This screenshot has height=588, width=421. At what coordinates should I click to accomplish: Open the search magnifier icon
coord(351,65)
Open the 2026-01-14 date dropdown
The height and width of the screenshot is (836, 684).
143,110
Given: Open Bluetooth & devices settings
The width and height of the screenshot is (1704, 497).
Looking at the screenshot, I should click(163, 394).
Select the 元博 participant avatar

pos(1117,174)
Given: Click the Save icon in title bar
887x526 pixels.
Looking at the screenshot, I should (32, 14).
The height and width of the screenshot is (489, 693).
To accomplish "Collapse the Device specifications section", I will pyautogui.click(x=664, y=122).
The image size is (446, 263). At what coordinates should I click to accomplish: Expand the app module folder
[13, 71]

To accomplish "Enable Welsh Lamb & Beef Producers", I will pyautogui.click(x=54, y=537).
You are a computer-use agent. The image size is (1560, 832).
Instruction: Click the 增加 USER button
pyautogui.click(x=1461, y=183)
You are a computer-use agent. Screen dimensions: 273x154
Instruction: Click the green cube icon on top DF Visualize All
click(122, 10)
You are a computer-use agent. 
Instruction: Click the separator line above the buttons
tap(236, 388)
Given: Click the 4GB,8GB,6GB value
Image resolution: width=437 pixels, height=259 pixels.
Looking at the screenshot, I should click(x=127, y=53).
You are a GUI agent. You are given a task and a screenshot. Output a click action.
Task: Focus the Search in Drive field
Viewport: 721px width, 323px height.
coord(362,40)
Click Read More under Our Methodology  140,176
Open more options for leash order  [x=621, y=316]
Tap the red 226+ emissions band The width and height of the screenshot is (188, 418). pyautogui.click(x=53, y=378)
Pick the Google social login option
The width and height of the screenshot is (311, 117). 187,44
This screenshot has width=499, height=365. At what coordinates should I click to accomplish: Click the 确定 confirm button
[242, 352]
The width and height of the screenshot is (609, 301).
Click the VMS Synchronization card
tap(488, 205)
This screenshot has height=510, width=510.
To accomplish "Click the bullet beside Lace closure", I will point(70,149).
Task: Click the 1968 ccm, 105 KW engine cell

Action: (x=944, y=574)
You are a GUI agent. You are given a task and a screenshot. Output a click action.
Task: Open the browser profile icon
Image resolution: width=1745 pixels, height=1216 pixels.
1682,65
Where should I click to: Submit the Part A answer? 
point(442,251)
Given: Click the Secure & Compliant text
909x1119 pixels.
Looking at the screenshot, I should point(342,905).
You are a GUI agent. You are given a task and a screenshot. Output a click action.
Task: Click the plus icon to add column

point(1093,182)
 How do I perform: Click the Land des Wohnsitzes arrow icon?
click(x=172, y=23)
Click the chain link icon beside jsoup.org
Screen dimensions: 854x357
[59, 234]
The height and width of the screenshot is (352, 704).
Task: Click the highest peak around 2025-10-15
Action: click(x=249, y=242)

━━━━━━━━━━

• _WHAT THE EXERCISE ASKS_:
Retype all of the material above line for line, keeping every character unchanged.

• _RESULT OF THIS EXERCISE_:
This screenshot has height=588, width=421. At what coordinates should I click to accomplish: Open the search magnifier icon
coord(351,65)
Open the 2026-01-14 date dropdown
The height and width of the screenshot is (836, 684).
143,110
Given: Open Bluetooth & devices settings
The width and height of the screenshot is (1704, 497).
Looking at the screenshot, I should click(163, 394).
Select the 元博 participant avatar

pos(1117,174)
Given: Click the Save icon in title bar
887x526 pixels.
Looking at the screenshot, I should (32, 14).
The height and width of the screenshot is (489, 693).
To accomplish "Collapse the Device specifications section", I will pyautogui.click(x=664, y=122).
The image size is (446, 263). At what coordinates should I click to accomplish: Expand the app module folder
[13, 71]

To accomplish "Enable Welsh Lamb & Beef Producers", I will pyautogui.click(x=54, y=537).
You are a computer-use agent. The image size is (1560, 832).
Instruction: Click the 增加 USER button
pyautogui.click(x=1461, y=183)
You are a computer-use agent. Screen dimensions: 273x154
Instruction: Click the green cube icon on top DF Visualize All
click(122, 10)
You are a computer-use agent. 
Instruction: Click the separator line above the buttons
tap(236, 388)
Given: Click the 4GB,8GB,6GB value
Image resolution: width=437 pixels, height=259 pixels.
Looking at the screenshot, I should click(x=127, y=53).
You are a GUI agent. You are given a task and a screenshot. Output a click action.
Task: Focus the Search in Drive field
Viewport: 721px width, 323px height.
coord(362,40)
Click Read More under Our Methodology  140,176
Open more options for leash order  [x=621, y=316]
Tap the red 226+ emissions band The width and height of the screenshot is (188, 418). pyautogui.click(x=53, y=378)
Pick the Google social login option
The width and height of the screenshot is (311, 117). 187,44
This screenshot has width=499, height=365. At what coordinates should I click to accomplish: Click the 确定 confirm button
[242, 352]
The width and height of the screenshot is (609, 301).
Click the VMS Synchronization card
tap(488, 205)
This screenshot has height=510, width=510.
To accomplish "Click the bullet beside Lace closure", I will point(70,149).
Task: Click the 1968 ccm, 105 KW engine cell

Action: (x=944, y=574)
You are a GUI agent. You are given a task and a screenshot. Output a click action.
Task: Open the browser profile icon
Image resolution: width=1745 pixels, height=1216 pixels.
1682,65
Where should I click to: Submit the Part A answer? 
point(442,251)
Given: Click the Secure & Compliant text
909x1119 pixels.
Looking at the screenshot, I should point(342,905).
You are a GUI agent. You are given a task and a screenshot. Output a click action.
Task: Click the plus icon to add column

point(1093,182)
 How do I perform: Click the Land des Wohnsitzes arrow icon?
click(x=172, y=23)
Click the chain link icon beside jsoup.org
Screen dimensions: 854x357
[59, 234]
The height and width of the screenshot is (352, 704).
Task: Click the highest peak around 2025-10-15
Action: click(x=249, y=242)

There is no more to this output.